▶ _Requirement_: Some lines in the data below hold the string "Task". Report how many, as a bare number.

▶ _Data_:
-.-.-

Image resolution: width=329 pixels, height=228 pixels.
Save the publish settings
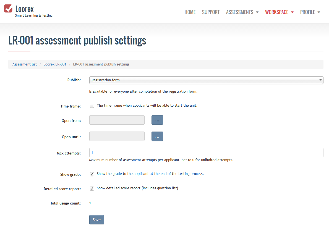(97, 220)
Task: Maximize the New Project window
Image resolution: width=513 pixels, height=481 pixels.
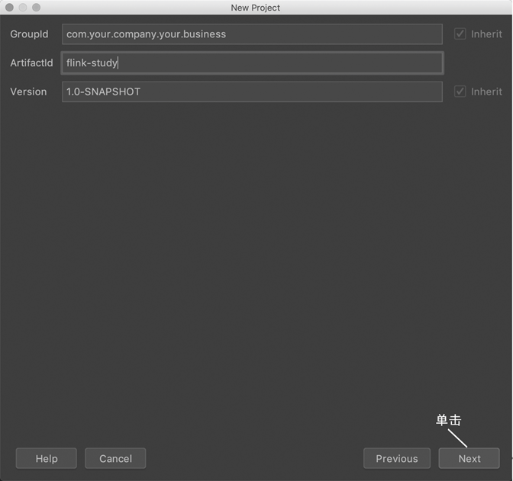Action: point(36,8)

-.-.-

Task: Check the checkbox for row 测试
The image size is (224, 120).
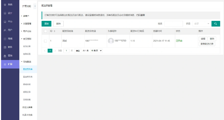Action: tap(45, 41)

-.-.-

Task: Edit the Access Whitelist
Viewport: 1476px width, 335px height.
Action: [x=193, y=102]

-.-.-

▶ _Answer box_: 3